MATERIAL FOR THIS EXERCISE »
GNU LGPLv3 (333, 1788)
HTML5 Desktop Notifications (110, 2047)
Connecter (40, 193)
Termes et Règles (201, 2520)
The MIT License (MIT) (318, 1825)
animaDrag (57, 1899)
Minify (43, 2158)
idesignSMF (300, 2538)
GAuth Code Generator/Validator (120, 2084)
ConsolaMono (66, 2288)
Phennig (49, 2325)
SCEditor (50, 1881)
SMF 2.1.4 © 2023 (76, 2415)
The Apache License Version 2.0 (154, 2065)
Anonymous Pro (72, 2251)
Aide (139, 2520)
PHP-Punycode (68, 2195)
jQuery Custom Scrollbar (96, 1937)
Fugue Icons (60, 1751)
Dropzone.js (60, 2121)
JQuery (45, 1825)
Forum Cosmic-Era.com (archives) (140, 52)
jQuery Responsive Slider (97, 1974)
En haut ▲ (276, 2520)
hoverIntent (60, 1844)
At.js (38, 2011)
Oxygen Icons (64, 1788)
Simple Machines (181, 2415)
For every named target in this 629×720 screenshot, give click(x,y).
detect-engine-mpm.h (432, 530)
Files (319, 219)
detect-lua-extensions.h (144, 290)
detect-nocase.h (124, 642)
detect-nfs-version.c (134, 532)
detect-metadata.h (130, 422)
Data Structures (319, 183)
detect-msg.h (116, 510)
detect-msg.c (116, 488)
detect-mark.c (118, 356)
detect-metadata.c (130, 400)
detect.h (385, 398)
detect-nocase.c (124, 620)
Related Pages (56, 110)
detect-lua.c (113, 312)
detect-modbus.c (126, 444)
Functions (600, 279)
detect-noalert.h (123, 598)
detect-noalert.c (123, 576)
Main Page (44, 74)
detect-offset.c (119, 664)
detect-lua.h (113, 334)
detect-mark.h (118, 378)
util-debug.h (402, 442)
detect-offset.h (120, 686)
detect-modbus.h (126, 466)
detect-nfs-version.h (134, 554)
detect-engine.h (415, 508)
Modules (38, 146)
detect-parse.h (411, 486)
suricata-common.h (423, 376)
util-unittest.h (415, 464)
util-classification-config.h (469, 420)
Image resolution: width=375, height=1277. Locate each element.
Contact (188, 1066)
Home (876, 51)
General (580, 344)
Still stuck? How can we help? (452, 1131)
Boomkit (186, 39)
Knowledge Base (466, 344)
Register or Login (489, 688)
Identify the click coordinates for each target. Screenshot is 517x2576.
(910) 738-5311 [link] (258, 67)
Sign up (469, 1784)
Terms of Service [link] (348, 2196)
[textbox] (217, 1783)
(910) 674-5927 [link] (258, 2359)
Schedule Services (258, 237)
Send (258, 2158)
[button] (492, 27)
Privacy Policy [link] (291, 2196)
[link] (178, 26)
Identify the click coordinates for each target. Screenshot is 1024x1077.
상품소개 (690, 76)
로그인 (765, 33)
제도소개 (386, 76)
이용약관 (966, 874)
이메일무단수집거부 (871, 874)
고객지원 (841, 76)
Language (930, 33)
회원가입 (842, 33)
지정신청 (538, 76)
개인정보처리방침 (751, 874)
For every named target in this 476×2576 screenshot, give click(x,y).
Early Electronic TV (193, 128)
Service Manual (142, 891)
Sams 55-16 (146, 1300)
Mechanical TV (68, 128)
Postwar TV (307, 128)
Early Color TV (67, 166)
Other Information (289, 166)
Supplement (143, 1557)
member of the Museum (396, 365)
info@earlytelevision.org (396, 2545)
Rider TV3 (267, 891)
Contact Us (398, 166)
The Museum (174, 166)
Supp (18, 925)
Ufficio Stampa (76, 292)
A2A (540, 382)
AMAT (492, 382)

THE REQUEST »
Reproduce verbatim the records above, starting at the line that contains "Related Pages (56, 110)" and ending at the line that contains "util-debug.h (402, 442)", including both of those lines.

WRITTEN RESPONSE »
Related Pages (56, 110)
detect-lua.c (113, 312)
detect-modbus.c (126, 444)
Functions (600, 279)
detect-noalert.h (123, 598)
detect-noalert.c (123, 576)
Main Page (44, 74)
detect-offset.c (119, 664)
detect-lua.h (113, 334)
detect-mark.h (118, 378)
util-debug.h (402, 442)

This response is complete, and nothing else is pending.